(DATA FOR REVIEW Opens)

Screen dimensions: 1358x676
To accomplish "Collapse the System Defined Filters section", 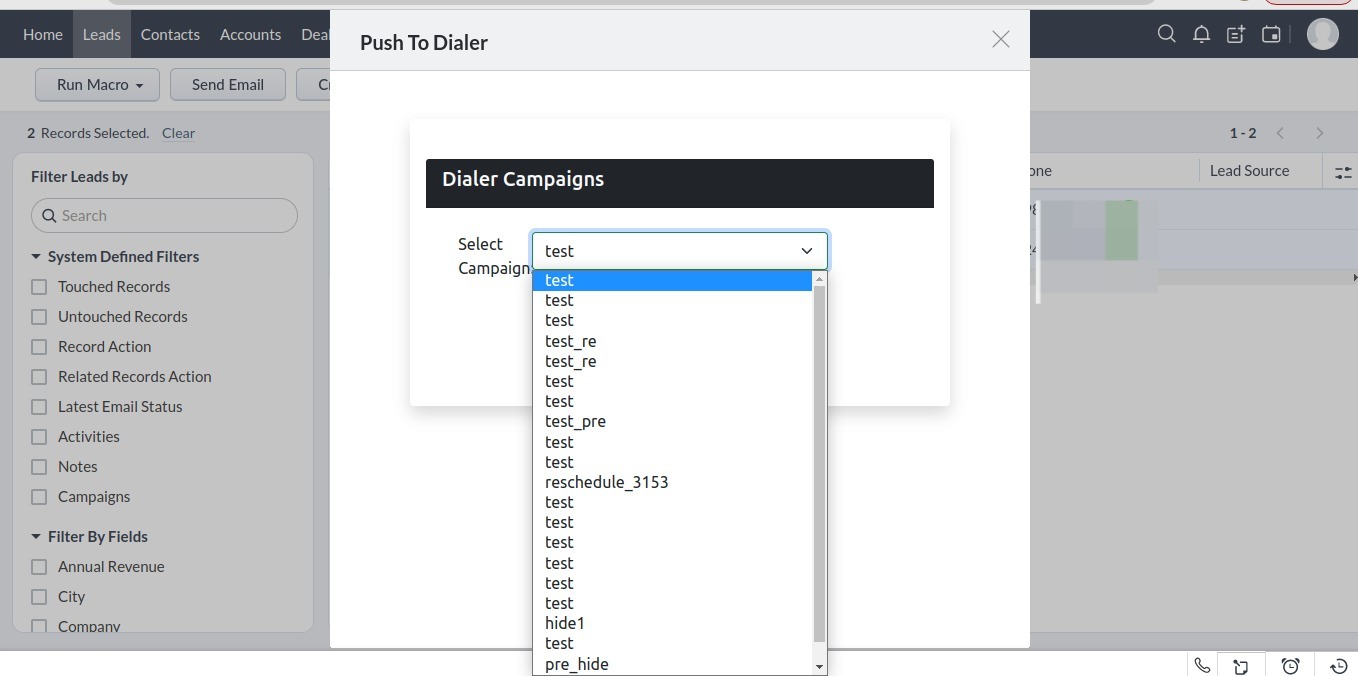I will [36, 257].
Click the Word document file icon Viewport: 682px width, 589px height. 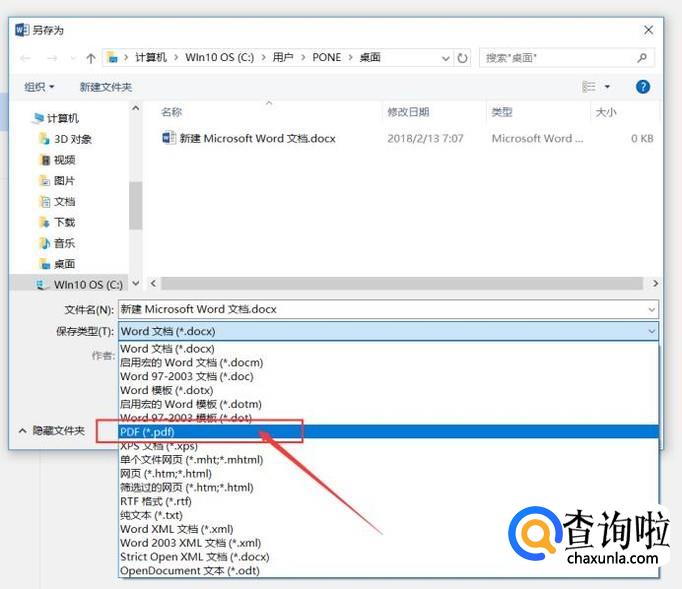tap(169, 139)
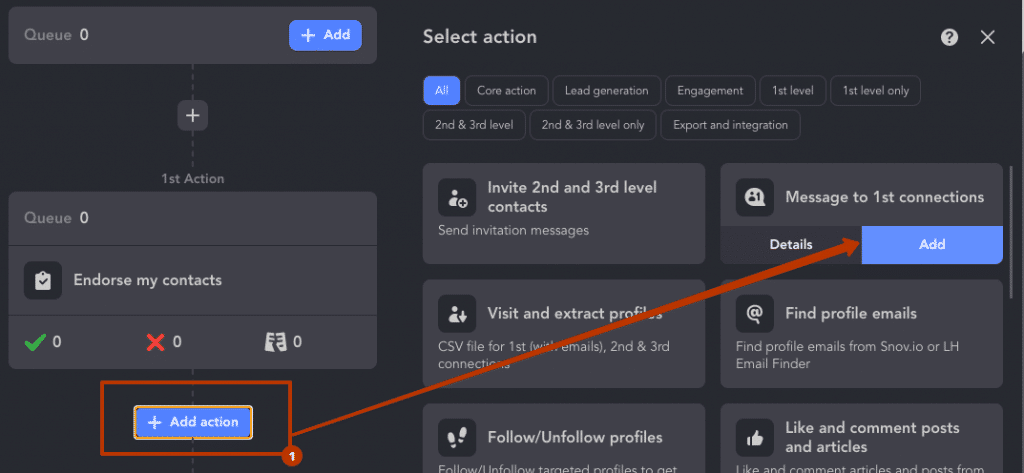Click the green checkmark successful counter
Viewport: 1024px width, 473px height.
pos(42,342)
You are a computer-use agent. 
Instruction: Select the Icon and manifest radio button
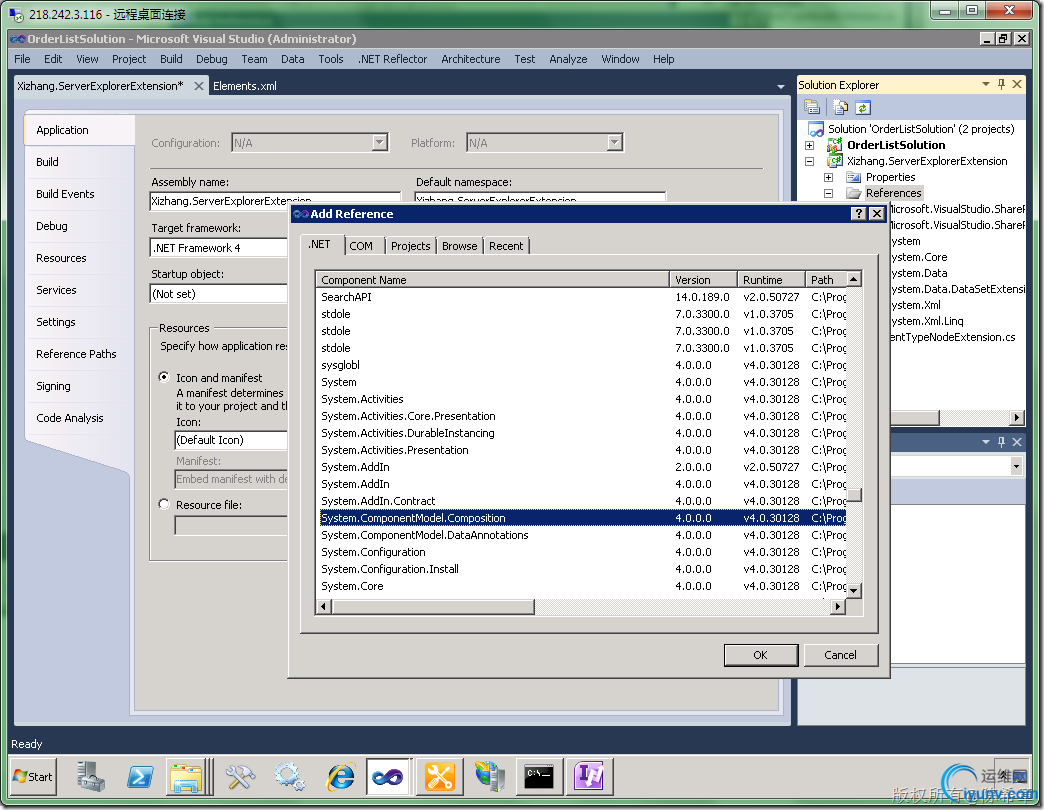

(DATA FOR REVIEW Closes)

» EXERCISE DIRECTIONS:
Please set down, word for word, the lines starting at the line that holds "You are a computer-use agent." and running to the end of the listing, with no pictures.

» TASK OUTPUT:
You are a computer-use agent. 
Instruction: Select the Icon and manifest radio button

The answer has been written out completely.